Training VTimeLLM

VTimeLLM adopts a three-stage training strategy. Please follow the instructions below to train VTimeLLM-7B model.

Download clip and Vicuna v1.5 weights, and place them into the 'checkpoints' directory.
Download stage1 dataset from this link, and download stage2 and stage3 dataset from the Tsinghua Cloud. Place them into the 'data' directory.

- VTimeLLM
    - checkpoints
        - clip
        	- ViT-L-14.pt
        - vicuna-7b-v1.5
        	- pytorch_model-00001-of-00002.bin
        	- ...
    - data
        - blip_laion_cc_sbu_558k.json
        - stage2.json
        - stage3.json
    - scripts
    	- stage1.sh
    	- stage2.sh
    	- stage3.sh
    	- ...
    - vtimellm
    - ...

If you want to train a Chinese version, you can download the ChatGLM3-6b model and the translated Chinese dataset.

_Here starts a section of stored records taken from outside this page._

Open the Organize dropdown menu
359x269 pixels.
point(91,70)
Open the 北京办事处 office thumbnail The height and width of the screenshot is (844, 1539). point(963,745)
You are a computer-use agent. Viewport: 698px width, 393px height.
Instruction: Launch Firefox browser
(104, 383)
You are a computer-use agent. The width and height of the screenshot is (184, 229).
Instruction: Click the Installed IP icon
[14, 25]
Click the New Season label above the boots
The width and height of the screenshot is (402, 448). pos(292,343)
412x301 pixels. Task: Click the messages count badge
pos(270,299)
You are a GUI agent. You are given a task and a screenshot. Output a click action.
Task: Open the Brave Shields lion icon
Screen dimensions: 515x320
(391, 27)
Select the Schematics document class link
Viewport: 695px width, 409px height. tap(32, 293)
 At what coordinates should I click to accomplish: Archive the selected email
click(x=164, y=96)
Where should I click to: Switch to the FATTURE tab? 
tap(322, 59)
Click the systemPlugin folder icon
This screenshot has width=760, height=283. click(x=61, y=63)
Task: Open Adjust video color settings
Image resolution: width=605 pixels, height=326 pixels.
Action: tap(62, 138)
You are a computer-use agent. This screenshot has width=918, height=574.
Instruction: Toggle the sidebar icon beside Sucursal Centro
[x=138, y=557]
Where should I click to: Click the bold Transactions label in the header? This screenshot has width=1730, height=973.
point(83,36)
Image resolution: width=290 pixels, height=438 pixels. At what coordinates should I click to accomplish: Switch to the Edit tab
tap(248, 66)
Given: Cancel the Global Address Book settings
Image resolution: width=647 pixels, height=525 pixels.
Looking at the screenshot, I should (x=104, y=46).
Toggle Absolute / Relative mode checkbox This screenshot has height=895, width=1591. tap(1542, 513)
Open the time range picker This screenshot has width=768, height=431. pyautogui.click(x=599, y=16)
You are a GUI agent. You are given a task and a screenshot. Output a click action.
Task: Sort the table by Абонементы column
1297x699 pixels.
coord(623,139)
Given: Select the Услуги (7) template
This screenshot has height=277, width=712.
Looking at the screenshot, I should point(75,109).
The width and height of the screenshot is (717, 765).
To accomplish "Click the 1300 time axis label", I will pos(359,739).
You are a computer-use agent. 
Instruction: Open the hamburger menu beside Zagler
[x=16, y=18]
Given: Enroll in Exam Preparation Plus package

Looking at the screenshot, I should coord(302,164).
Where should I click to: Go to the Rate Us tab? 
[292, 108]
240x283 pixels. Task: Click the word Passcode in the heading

Download the pre-extracted features from the Tsinghua Cloud.

tar -xzvf stage1.tar.gz
cat stage2_part_* > stage2.tar.gz
tar -xzvf stage2.tar.gz
tar -xzvf stage3.tar.gz

Train in three stages sequentially, and make sure to modify '--feat_folder' in the script to the corresponding feature folder for each stage.

cd VTimeLLM
bash scripts/stage1.sh
bash scripts/stage2.sh
bash scripts/stage3.sh